Nestled deep in federal forest land, these secret — or not so secret — illegal farms pull water from streams and rivers to irrigate their marijuana crops and send water polluted with banned or restricted pesticides and fertilizers back into the creeks. Growers use fertilizers and pesticides long restricted or banned in the United States, including carbofuran and zinc phosphide. Carbofuran, in particular, is a neurotoxic insecticide so toxic that it’s been banned in the U.S., Canada and EU. Growers also use these poisonous toxins to keep wildlife from eating the cannabis plants, gnawing on irrigation tubing, and invading their campsites in search of food. These toxins cause neurological damage and internal bleeding. In humans, symptoms of exposure to these fertilizers and pesticides range from nausea, blurred vision, convulsions, spontaneous abortions, and death. Use of any chemicals in national forests is against federal law as pesticides have killed sensitive species and fertilizers can cause algae blooms and bacteria problems in adjacent rivers and streams.

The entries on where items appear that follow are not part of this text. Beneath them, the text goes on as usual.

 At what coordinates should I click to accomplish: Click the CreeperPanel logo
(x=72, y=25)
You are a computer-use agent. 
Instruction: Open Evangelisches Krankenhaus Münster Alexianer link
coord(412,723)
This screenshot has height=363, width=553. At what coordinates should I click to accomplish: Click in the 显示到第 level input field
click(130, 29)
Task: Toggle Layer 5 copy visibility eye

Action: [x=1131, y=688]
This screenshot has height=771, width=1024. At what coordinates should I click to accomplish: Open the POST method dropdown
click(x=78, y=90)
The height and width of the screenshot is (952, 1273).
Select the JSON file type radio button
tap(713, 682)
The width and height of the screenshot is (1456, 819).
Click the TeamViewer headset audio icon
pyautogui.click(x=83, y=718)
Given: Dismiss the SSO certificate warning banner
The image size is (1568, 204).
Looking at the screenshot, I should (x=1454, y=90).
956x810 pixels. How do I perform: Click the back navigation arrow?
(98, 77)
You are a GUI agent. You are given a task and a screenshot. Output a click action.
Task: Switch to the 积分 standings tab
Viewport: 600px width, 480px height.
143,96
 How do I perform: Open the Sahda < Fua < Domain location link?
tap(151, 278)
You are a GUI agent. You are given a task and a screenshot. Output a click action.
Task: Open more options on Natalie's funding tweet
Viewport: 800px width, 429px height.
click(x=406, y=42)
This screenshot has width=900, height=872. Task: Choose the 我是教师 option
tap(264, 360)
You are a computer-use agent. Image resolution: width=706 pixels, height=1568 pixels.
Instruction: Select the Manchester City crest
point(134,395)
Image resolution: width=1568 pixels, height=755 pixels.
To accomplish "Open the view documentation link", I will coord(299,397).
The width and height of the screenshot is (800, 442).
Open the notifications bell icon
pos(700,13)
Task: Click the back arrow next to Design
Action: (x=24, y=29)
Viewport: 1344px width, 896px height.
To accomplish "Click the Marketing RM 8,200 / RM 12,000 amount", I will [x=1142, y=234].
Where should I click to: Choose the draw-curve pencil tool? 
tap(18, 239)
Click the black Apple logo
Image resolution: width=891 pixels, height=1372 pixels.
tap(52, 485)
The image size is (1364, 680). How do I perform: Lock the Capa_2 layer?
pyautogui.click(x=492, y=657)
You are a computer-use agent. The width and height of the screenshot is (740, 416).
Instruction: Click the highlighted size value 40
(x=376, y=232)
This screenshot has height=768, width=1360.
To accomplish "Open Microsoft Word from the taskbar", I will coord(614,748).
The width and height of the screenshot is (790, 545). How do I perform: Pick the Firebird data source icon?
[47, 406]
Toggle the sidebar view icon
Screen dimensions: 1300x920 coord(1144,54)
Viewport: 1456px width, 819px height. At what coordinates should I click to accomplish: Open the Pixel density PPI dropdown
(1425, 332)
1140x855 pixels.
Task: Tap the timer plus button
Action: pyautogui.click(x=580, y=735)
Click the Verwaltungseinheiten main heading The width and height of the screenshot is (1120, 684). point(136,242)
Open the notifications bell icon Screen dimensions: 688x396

The California Department of Fish and Wildlife (CDFW) already has a dedicated Cannabis program to address the activities associated with cannabis cultivation and the adverse impacts on fish and wildlife resources. The program addresses, among other things, diversion of water, land clearing, road construction, and introduction of pollutants (fertilizers and pesticides) into waterways and other habitats. The CDFW’s Cannabis program consists of environmental review and permitting, enforcement, and coordination with other agencies developing and implementing regulatory programs for cannabis cultivation.
By way of example, there’s the Lake and Streambed Alteration Program, which ensures that individual and cumulative effects of water diversion and discharge associated with cannabis cultivation do not affect the instream flows needed for fish spawning, migration, and rearing, and to otherwise protect fish, wildlife, and water quality. Another regulatory program is The Watershed Enforcement Program, which is composed of teams of law enforcement and scientific staff to prevent and also remediate environmental damage from cannabis cultivation sites. The Cannabis Restoration Grant Program is another example of a program that funds projects that restore watersheds impacted by Cannabis cultivation in key areas of Coastal Northern California.
The CDFW’s programs can only reach and make an impact on the growers that choose to register and comply with the CDFW. As California moves to license growers, officials most certainly plan to regulate the use of chemicals, but like CDFW’s Cannabis program, these rules can only be enforced against those who cultivate marijuana legally.
Obviously, this presents a rather large environmental problem given that California is home to 90 percent of the illegal marijuana farming in the country — a problem that needs a solution.